Co-Founder Gael Greene
“I dare not stop,” says the unstoppable co-founder and guardian angel extraordinaire. “Seventeen thousand five hundred people wouldn’t have enough to eat without Citymeals. I see frail elderly people on the street, going through garbage cans, buying cat food—maybe they have cats—but I have images of them, like those of the shut-ins we feed, in my head all the time.” What keeps her motivated after SO MANY YEARS? “I feel other people’s pain. When someone I know is suffering, I feel it. It’s so easy to see them as your own grandparents, their sense of loneliness; to see yourself…”
Twenty-five years ago, Gael read a newspaper article about homebound elderly NewYorkers not having anything to eat on weekends or holidays. Deeply disturbed, she called an equally upset James Beard, the renowned chef and cooking teacher, who called caterer and cook book author Barbara Kafka, and thus began a round robin of fundraising. On Monday, she contacted the NewYork City Department for the Aging to express her righteous anger to Commissioner Janet Sainer and announced they had collected $35,000 to feed the homebound. There was one caveat: all the money had to go towards meals, not as much as one dime could come out for a phone call. Commissioner Sainer assured her that wish would be honored. This 100% principle was and is the guiding foundation of Citymeals-on-Wheels. Gael had no sense where that gesture would lead. “I was totally naïve. I had no idea it would become what it is today.”
After making several home visits to aging meal recipients, she wrote a powerful article for NewYork Magazine, where she reigned as a preeminent restaurant critic. She entreated virtually everyone she knew to join her in raising money to provide continuing weekend meals. She organized the original group, called Friends of Citymeals-on-Wheels, in partnership with the Department for the Aging. Gael was on a mission.
What began in 1981 with a group of like-minded individuals and a historic public-private partnership serving Christmas dinner for 6,000 needy elderly at a cost of $35,000, has matured into an organization now underwriting 2.5 million meals annually, covering 40% of the costs of all home delivered meals in NewYork City, and raised nearly $17.5 million this year alone.
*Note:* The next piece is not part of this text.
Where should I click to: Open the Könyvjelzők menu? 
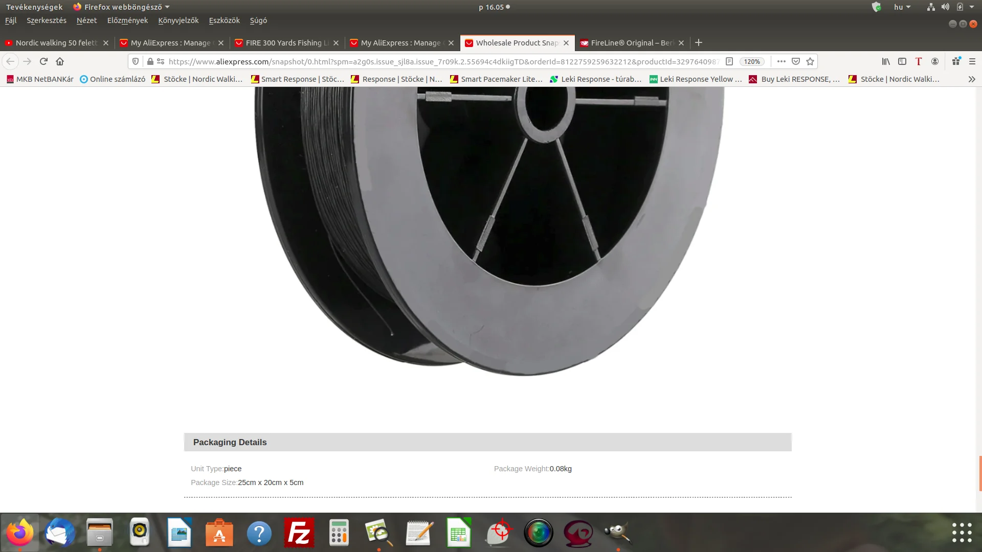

The need is increasing as NewYorkers live longer. Gael’s unswerving focus and boundless compassion are the foundation upon which these accomplishments rest. “I have a very visceral feeling about these invisible people, alone in their rooms, waiting for that meal to be delivered. NewYorkers like the idea of putting money towards something immediately doable, to someone on their block, or nearby…all these people hidden away. My job is to convey that image, so donors have a sense of what their gift means.”
In addition to restaurant writing, fiction and free-lance travel journalism, Gael is unquestioning in the time and effort she devotes to Citymeals. When an interviewer once asked what was the best work she had ever done, she said it was her marriage. “Now, I must admit it’s Citymeals. It’s much more meaningful and certainly more long-lasting! When I see the Citymeals-on-Wheels truck on my street, I feel wonderful, thinking how far we’ve come. I don’t worry about not finishing the food on my plate anymore, because I know people are getting their meal. Citymeals is about people who don’t have enough to eat, and that’s unacceptable to me. These people count on us now, and we can’t break that lifeline.”